The development of preparative methods for the synthesis of four‐membered carbocycles is gaining increasing importance due to the widespread utility of cyclic compounds in medicinal chemistry. Herein, we report the development of a new methodology for the production of spirocyclic epoxides and aziridines containing a cyclobutane motif. In a two‐step one‐pot process, a bicyclo[1.1.0]butyl sulfoxide is lithiated and added to a ketone, aldehyde or imine, and the resulting intermediate is cross‐coupled with an aryl triflate through C−C σ‐bond alkoxy‐ or aminopalladation with concomitant epoxide or aziridine formation. After careful optimization, a remarkably efficient reaction was conceived that tolerated a broad variety of both aromatic and aliphatic substrates.
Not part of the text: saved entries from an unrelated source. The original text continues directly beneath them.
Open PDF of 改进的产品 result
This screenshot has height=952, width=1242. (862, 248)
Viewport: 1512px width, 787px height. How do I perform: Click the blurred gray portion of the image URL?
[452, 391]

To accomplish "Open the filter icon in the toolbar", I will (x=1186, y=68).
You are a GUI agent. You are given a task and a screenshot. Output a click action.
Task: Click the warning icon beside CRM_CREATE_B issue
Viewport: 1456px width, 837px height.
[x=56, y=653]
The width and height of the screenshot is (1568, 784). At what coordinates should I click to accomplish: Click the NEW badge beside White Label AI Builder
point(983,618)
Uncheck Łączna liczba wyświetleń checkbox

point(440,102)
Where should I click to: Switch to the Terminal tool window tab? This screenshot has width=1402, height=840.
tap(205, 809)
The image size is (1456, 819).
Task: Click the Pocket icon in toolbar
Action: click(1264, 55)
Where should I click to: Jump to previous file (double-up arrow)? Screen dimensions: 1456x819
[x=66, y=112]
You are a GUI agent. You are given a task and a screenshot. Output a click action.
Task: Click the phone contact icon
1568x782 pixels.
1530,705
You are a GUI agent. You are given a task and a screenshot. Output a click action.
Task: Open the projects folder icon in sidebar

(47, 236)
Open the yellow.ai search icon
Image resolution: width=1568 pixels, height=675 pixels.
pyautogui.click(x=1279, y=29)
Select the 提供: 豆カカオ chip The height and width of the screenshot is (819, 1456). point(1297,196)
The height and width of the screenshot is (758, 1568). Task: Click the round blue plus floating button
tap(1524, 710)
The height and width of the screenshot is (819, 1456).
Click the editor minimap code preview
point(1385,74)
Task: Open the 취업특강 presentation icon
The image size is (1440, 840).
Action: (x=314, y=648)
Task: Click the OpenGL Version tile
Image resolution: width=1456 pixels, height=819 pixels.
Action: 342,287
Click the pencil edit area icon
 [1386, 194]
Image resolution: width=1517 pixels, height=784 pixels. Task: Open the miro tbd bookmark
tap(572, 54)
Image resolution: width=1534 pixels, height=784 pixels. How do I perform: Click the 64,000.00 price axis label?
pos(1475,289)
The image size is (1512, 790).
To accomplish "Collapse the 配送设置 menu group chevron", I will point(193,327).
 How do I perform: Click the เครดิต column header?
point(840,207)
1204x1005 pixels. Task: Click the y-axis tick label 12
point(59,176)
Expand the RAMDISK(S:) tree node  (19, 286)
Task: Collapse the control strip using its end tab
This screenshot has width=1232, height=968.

Lastly, through several high yielding ring‐opening reactions, we demonstrated the excellent applicability of the products as modular building blocks for the introduction of three‐dimensional structures into target molecules. Strained spirocyclic epoxides and aziridines were synthesized via three‐component coupling between in situ generated 1‐lithio bicyclo [1.1.0]butane, a broad variety of ketones, aldehydes and N‐tosyl imines, and aryl triflates. The key step involves a highly diastereoselective palladium‐catalyzed C−C σ‐bond alkoxyarylation (or aminoarylation) of bicyclo [1.1.0]butyl carbinolate intermediates.